Developments in computer Baduk
Łukasz Lew
Department of Computer Science,
Warsaw University, Poland
e-mail:
INTRODUCTION
In most board games humans are dominated by computers. Despite a huge amount of work Baduk still remains the last popular board game where computer play is still weak.
The usual Artificial Intelligence approach for game playing consists of a global search algorithm and a procedure evaluating the goodness of a position. This does not work in Baduk. A global search is impossible because the rules of Baduk do not put a lot of constraints on the players thereby allowing an astronomical number of possible combinations. But even when search is possible, for instance on a 9x9 board, a good way of evaluating the position is not known. It is so difficult because Baduk positions have a very rich and diverse structure. Situations appearing on the board can have a lot of subtlety, and may be in a state of fragile equilibrium, especially in high level games.
This diversity, complication and deepness are features that distinguish Baduk from other board games. For the same reasons Baduk is considered the greatest challenge for Artificial Intelligence among all the games.
This article consists of two parts. First part shortly describes the history of computer Baduk and the construction of current state-of-the-art Baduk programs. I place special emphasis on a recently popular Monte-Carlo technique, which is amazing combination of simplicity and good performance (for computer Baduk standards).
The second part presents developments on particular sub-problems of Baduk, such as pattern systems, Life and Death, finding territory, etc. I place special emphasis on the pattern systems, because they are probably the most interesting and useful for a Baduk player.
PART I
I.1 Short history
The first computer Baduk program was created around 1970 by Zobrist [Zor71]. It was mainly based on computation of an influence radiated by the stones. Thanks to that it was able to beat a human (an absolute beginner) for the first time. At that time all the programs were based on different variations of the influence function.
The next important step was taken thanks to the analysis of human perception of Baduk [Rei75a, Rei75b]. Programs of that time started to use an abstract representation of a Baduk board and were able to reason about strength of groups. But probably the most significant breakthrough happened around 1990 [Boo90] when use of the pattern was widely adopted to recognize typical situations and to suggest moves.
Since then probably all top programs combine those three techniques, but little is known about the details of algorithms used, because most of the best Baduk software is commercial. Those programs were usually developed by a single programmer being simultaneously a Baduk player during a period of 5-15 years [Fot92, Fot93]. A notable exception is Gnu Go [Bum05] - a program from the Free Software Foundation written by a community of programmers.
From what is known most of State-of-the-art (non Monte Carlo) programs have the same basic framework: The backbone is a pattern-based move generator. Also, a lot of local tactical search determining a life status of strings, connection algorithms joining strings into groups are performed.

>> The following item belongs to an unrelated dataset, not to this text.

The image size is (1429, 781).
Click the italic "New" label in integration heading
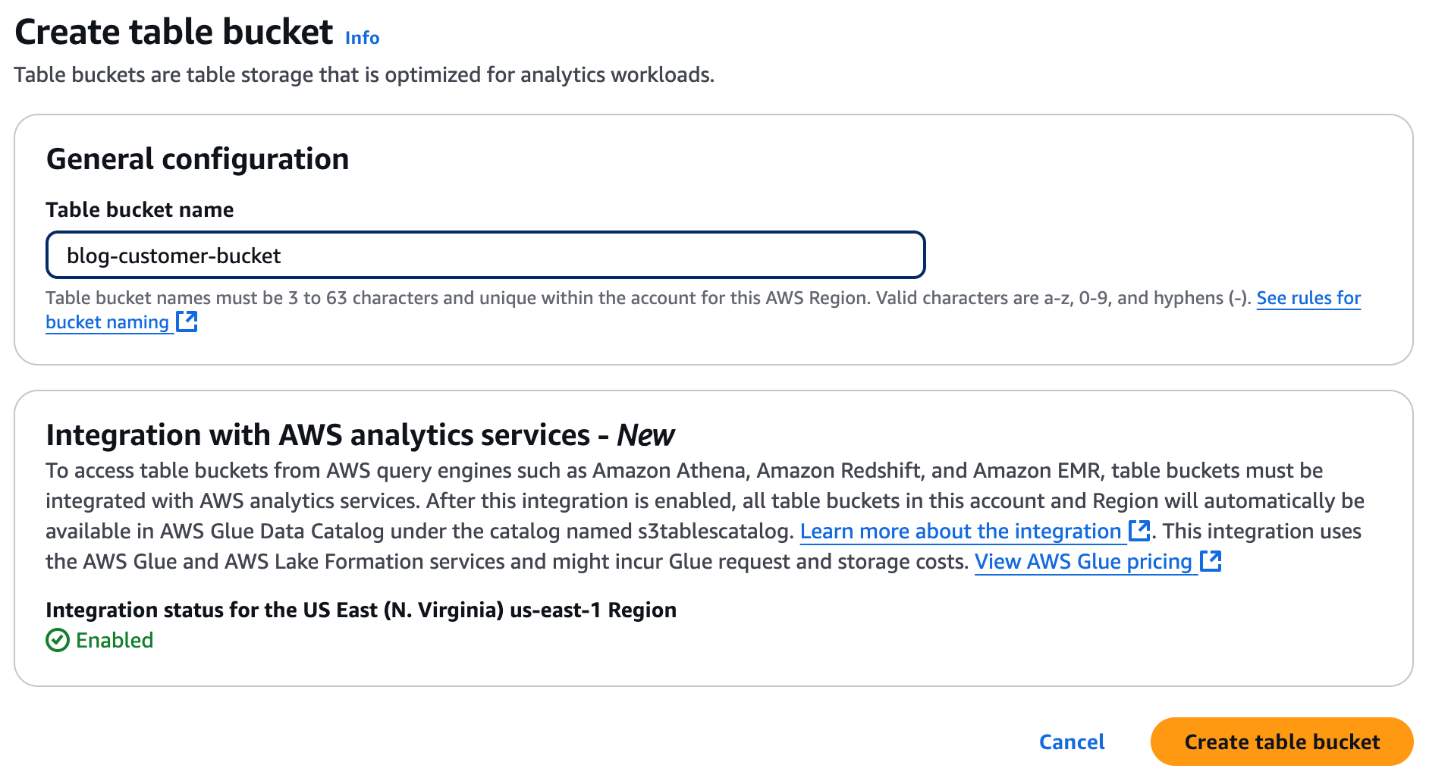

Sometimes an influence function is calculated determining definite and potential territory. Sometimes shallow global search is run, but it is not obligatory. All the gathered pieces of information are used to choose a good move,
It is important to note that all the phases are filled with hand-coded knowledge in the form of heuristics and specialized algorithms. Usually, even the patterns, the most important component, are created manually. Such an approach is limited by the amount and the correctness of the knowledge introduced by the programmer.
I.2 Monte-Carlo Baduk
Recently a new technique, called Monte-Carlo Baduk attracted the attention of many researchers, because of its simplicity and very good results.
In general, Monte-Carlo algorithms are characterized by the fact that randomness is a substantial ingredient of their calculations. In the field of games it usually means that the algorithm plays a large number of simulations to explore characteristics of a large search space. This technique usually is used in imperfect information such as bridge [Gin99], poker [Bil02] or scrabble [She02]. In those games the randomness is used to model unavailable pieces of information. In stochastic games like backgammon [Tes97] Monte-Carlo is even more natural approach.
In deterministic, complete information games like Baduk this approach seems to be less natural. It is unclear what elements of a game should be random and why such an algorithm can obtain good results.
Historically, the first research on application of Monte-Carlo technique to 9x9 Baduk appeared in [Bru93]. Bruegmann's approach was remarkably simple. To choose a move, his program run several hundreds of playouts - completely random games to the bitter end. At the same time, for each legal move, the program maintained a statistic - an average of the results of those playouts, where this move occurred. Those averages were used as the estimates of moves' values. Eventually a move with the best value was played.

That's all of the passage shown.